República Dominicana enfrenta una encrucijada histórica que exige replantear el papel de los actores sociales. Recientes declaraciones de la embajadora Leah Francis Campos han confirmado lo que diversos sectores sospechaban: el gobierno de Biden ejerció presión para mantener abierta la frontera con Haití, incluso en momentos de máxima tensión migratoria.
Esta revelación diplomática coincide con un creciente cuestionamiento hacia organizaciones que, bajo el paraguas de financiamiento internacional, han promovido agendas ajenas a los intereses nacionales.
El análisis de fondos recibidos por ONGs locales a través de USAID muestra un patrón preocupante: causas importadas, desconectadas de las prioridades dominicanas y con escasa transparencia sobre sus beneficiarios reales. Expertos consultados coinciden en que la crisis haitiana -cuyo impacto en seguridad nacional es innegable- ha acelerado esta necesaria reflexión.
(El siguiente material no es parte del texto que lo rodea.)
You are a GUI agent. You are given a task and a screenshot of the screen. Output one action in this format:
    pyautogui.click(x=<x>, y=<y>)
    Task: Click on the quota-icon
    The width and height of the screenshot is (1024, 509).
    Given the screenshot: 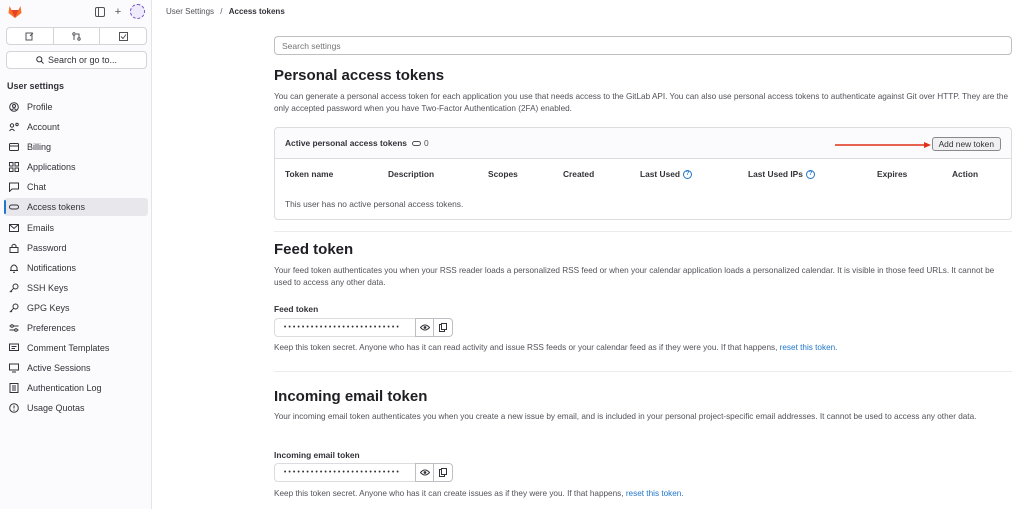 What is the action you would take?
    pyautogui.click(x=14, y=408)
Lo que está en juego no es la diversidad de pensamiento, sino la autonomía de las instituciones. Una sociedad civil madura debe fiscalizar el poder, no convertirse en instrumento de intereses foráneos. El desafío actual es construir un modelo antifrágil, arraigado en la identidad nacional y libre de condicionamientos externos.
Esta transformación requiere tanto del rigor estatal como de la responsabilidad ciudadana para discernir entre el activismo genuino y las operaciones de lobby disfrazadas de progresismo.